Instructions to follow
Your copy should hold exactly the lines from the one containing "You are a GUI" through the last line of the entries, and no pictures.

Listed records START

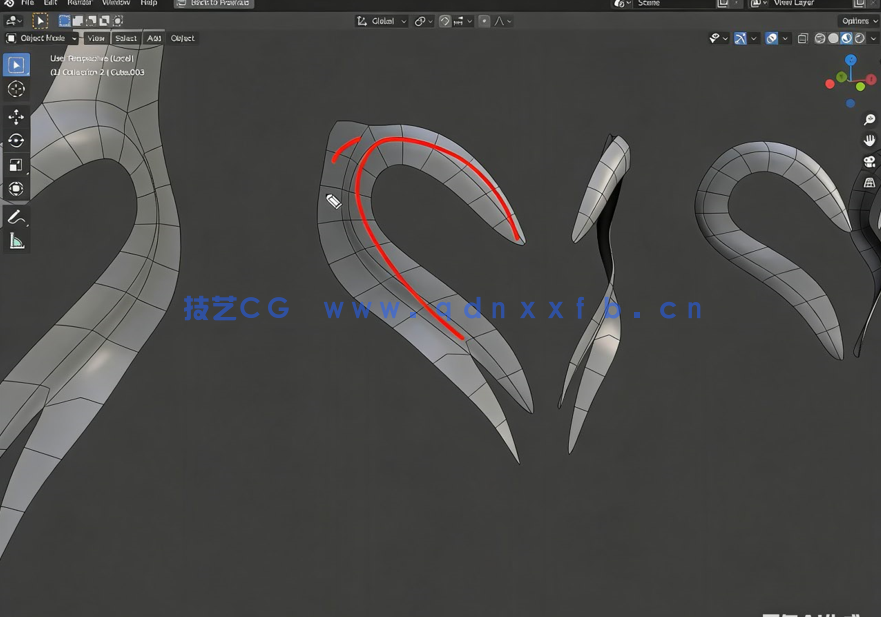
Task: Click the red sphere on the navigation gizmo
Action: click(870, 78)
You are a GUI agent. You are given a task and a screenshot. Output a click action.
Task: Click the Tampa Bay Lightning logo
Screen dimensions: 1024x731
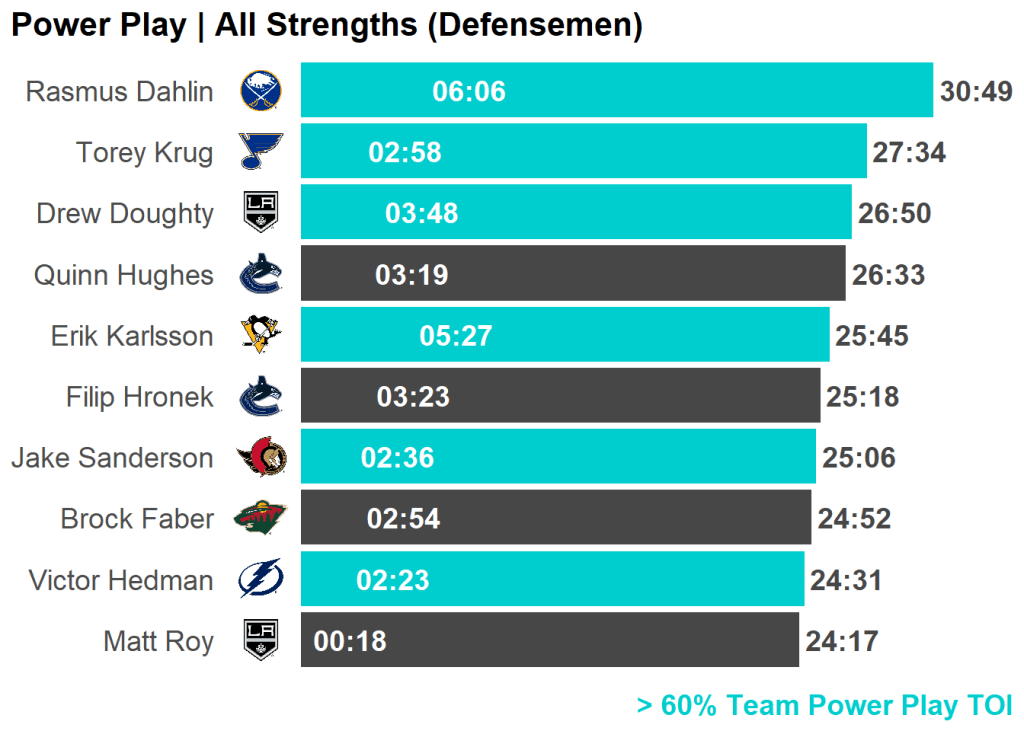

Listed records END

Answer to this task
You are a GUI agent. You are given a task and a screenshot. Output a click action.
Task: Click the Tampa Bay Lightning logo
Screen dimensions: 1024x731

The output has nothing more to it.